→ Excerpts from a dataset
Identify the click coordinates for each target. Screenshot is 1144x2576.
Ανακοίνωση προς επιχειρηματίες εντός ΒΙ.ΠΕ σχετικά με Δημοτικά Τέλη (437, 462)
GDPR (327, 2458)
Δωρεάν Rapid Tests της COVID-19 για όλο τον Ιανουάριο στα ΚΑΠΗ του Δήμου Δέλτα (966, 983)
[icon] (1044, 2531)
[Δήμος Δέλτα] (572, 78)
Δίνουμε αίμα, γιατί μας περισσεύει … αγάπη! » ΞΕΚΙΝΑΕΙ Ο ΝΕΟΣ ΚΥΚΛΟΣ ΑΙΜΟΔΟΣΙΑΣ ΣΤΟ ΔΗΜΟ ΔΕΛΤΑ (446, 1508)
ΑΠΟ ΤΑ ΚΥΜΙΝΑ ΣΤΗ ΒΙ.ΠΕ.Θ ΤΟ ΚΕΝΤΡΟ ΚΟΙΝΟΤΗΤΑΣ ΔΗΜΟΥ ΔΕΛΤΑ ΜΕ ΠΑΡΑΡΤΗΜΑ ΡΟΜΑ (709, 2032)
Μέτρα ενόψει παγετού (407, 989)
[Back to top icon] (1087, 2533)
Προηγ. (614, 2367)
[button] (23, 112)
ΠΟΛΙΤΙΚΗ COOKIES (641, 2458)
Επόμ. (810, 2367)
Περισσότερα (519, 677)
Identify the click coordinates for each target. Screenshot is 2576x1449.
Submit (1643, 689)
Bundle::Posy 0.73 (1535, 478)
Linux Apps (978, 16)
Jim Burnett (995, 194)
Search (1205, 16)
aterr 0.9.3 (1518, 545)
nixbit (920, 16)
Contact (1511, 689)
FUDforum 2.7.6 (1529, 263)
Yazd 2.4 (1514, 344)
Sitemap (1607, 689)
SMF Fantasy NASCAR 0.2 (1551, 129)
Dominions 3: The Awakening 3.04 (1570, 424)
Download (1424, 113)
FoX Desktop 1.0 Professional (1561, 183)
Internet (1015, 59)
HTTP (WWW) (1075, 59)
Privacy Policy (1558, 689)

→ EXERCISE REQUIREMENTS
Reproduce every line above without error.

→ TASK SOLUTION
Identify the click coordinates for each target. Screenshot is 1144x2576.
Ανακοίνωση προς επιχειρηματίες εντός ΒΙ.ΠΕ σχετικά με Δημοτικά Τέλη (437, 462)
GDPR (327, 2458)
Δωρεάν Rapid Tests της COVID-19 για όλο τον Ιανουάριο στα ΚΑΠΗ του Δήμου Δέλτα (966, 983)
[icon] (1044, 2531)
[Δήμος Δέλτα] (572, 78)
Δίνουμε αίμα, γιατί μας περισσεύει … αγάπη! » ΞΕΚΙΝΑΕΙ Ο ΝΕΟΣ ΚΥΚΛΟΣ ΑΙΜΟΔΟΣΙΑΣ ΣΤΟ ΔΗΜΟ ΔΕΛΤΑ (446, 1508)
ΑΠΟ ΤΑ ΚΥΜΙΝΑ ΣΤΗ ΒΙ.ΠΕ.Θ ΤΟ ΚΕΝΤΡΟ ΚΟΙΝΟΤΗΤΑΣ ΔΗΜΟΥ ΔΕΛΤΑ ΜΕ ΠΑΡΑΡΤΗΜΑ ΡΟΜΑ (709, 2032)
Μέτρα ενόψει παγετού (407, 989)
[Back to top icon] (1087, 2533)
Προηγ. (614, 2367)
[button] (23, 112)
ΠΟΛΙΤΙΚΗ COOKIES (641, 2458)
Επόμ. (810, 2367)
Περισσότερα (519, 677)
Identify the click coordinates for each target. Screenshot is 2576x1449.
Submit (1643, 689)
Bundle::Posy 0.73 (1535, 478)
Linux Apps (978, 16)
Jim Burnett (995, 194)
Search (1205, 16)
aterr 0.9.3 (1518, 545)
nixbit (920, 16)
Contact (1511, 689)
FUDforum 2.7.6 (1529, 263)
Yazd 2.4 (1514, 344)
Sitemap (1607, 689)
SMF Fantasy NASCAR 0.2 (1551, 129)
Dominions 3: The Awakening 3.04 (1570, 424)
Download (1424, 113)
FoX Desktop 1.0 Professional (1561, 183)
Internet (1015, 59)
HTTP (WWW) (1075, 59)
Privacy Policy (1558, 689)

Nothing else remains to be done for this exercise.